流れるのハレンチ学園在学生のネタバレレビュー・内容・結末

流れる(1956年製作の映画)
5.0

このレビューはネタバレを含みます

時と大川は流れる。成瀬巳喜男の演出が冴えに冴え渡る傑作。女優陣の競演、芸のぶつかり合いが凄まじいばかりで何度見ても震える。山田五十鈴高峰秀子杉村春子岡田茉莉子中北千枝子栗島すみ子そして田中絹代。

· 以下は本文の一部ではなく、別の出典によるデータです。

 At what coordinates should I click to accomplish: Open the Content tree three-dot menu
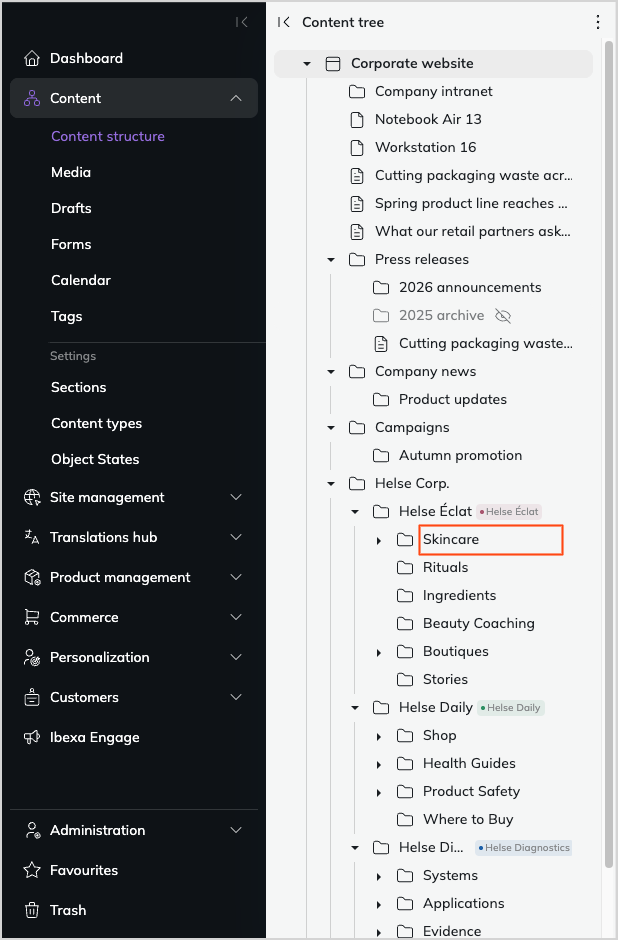[598, 22]
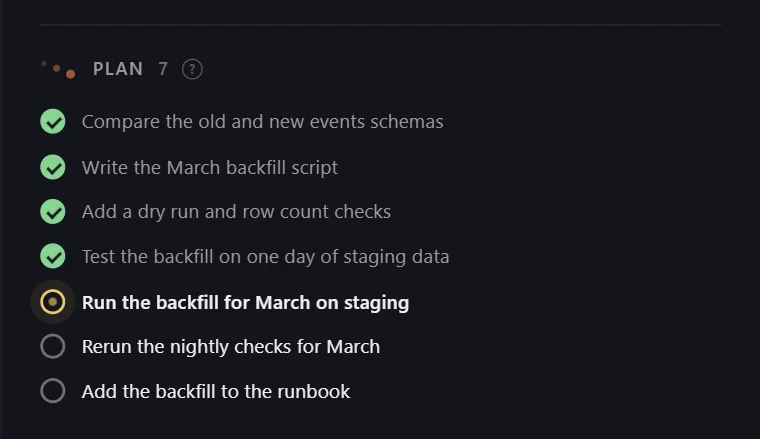This screenshot has height=439, width=760.
Task: Select 'Write the March backfill script' step
Action: click(209, 168)
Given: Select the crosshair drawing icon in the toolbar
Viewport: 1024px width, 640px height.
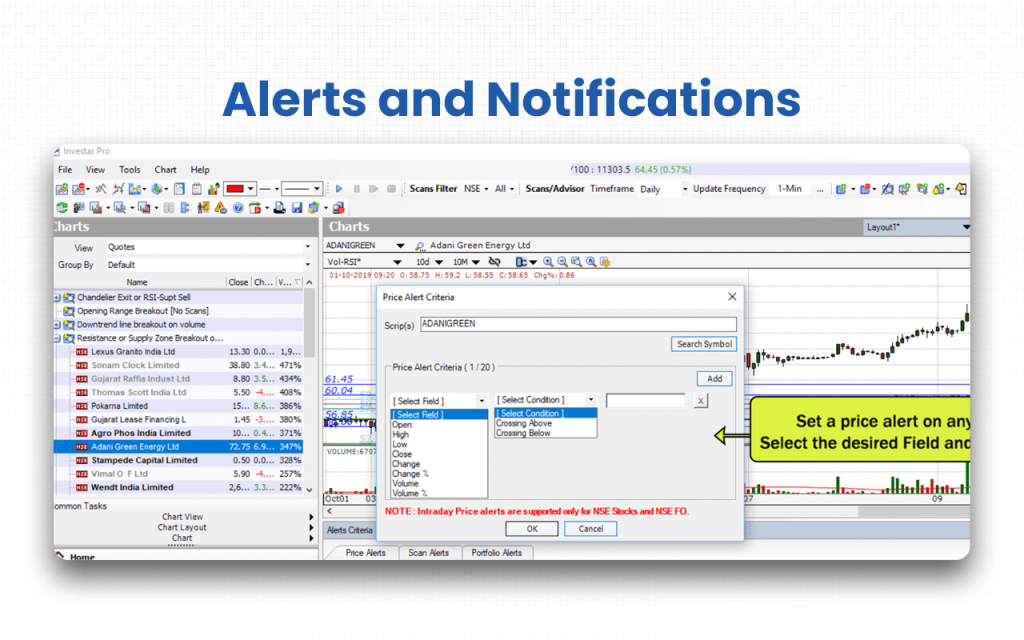Looking at the screenshot, I should 99,189.
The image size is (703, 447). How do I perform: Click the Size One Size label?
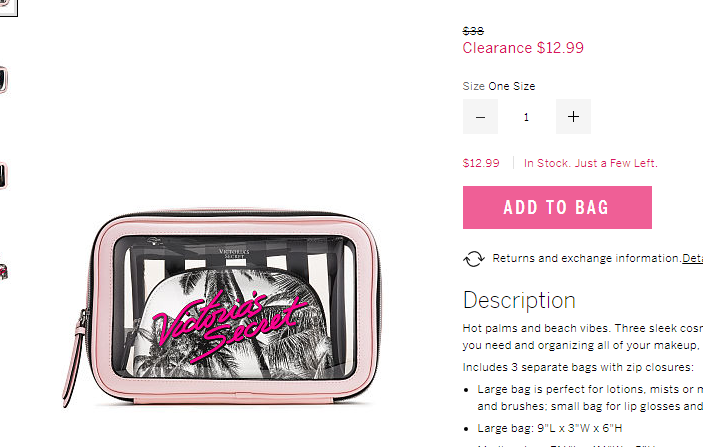pos(499,86)
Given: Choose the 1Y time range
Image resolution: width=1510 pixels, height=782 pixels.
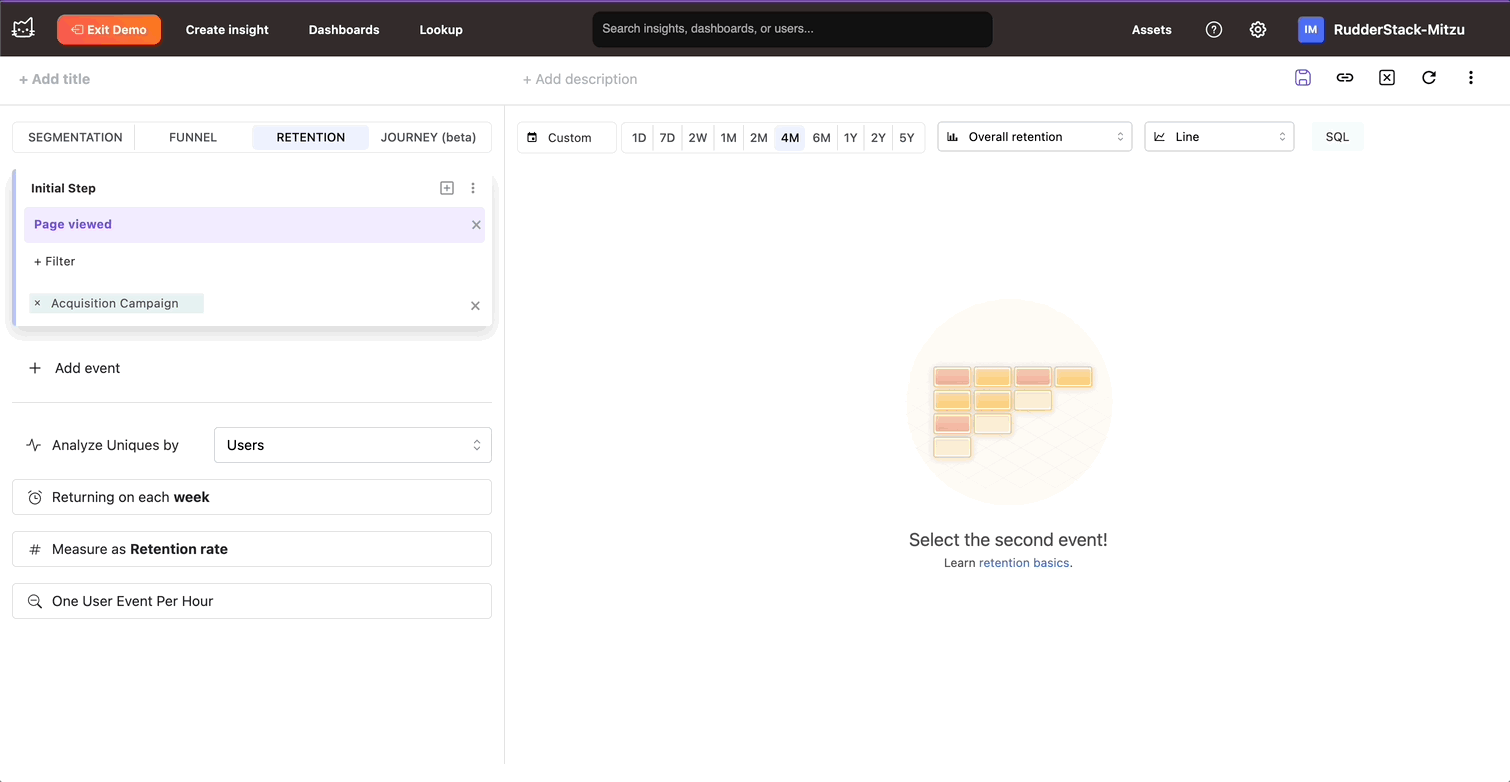Looking at the screenshot, I should [850, 138].
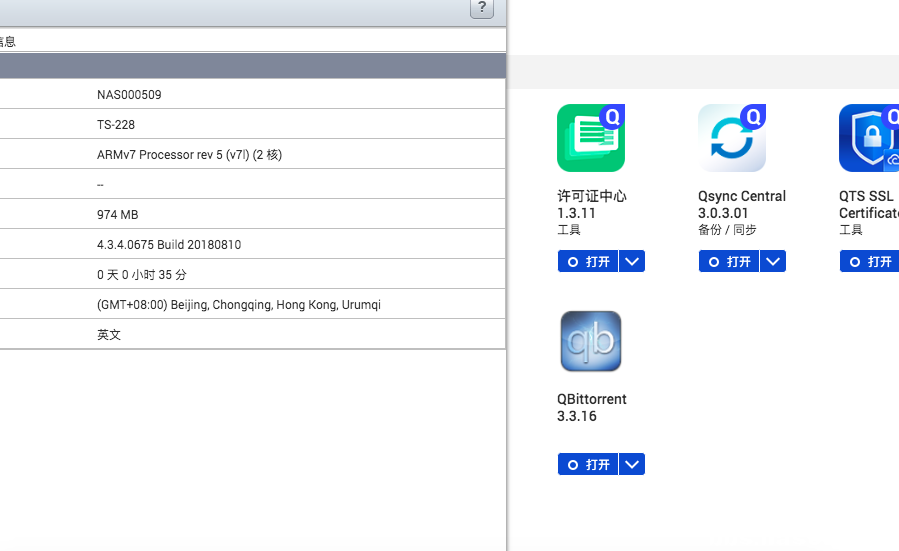Image resolution: width=899 pixels, height=551 pixels.
Task: Click the help question mark button
Action: pos(481,8)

山田五十鈴の芸者置き屋の主人が派遣会社から寄越された女中役の田中絹代に「ねぇ、梨花さんて呼びづらいからお春さんにするわ」と名前を勝手に変えてしまうシーンがあるがあれは幸田文の原作にあるのだろうか。開巻まもなく繰り出すこのセリフからもう本作がただごとではすまされないことを確信した。衰退する柳橋の芸者街にあって、栗島すみ子に店を小料理屋に変えられてしまうことも知らずに三味線を弾く山田五十鈴と杉村春子。そこに玄人の商売と決別するかのように高峰秀子の操るミシンの音がぶつかり合う。見事なラストシーンでただただ陶然とする。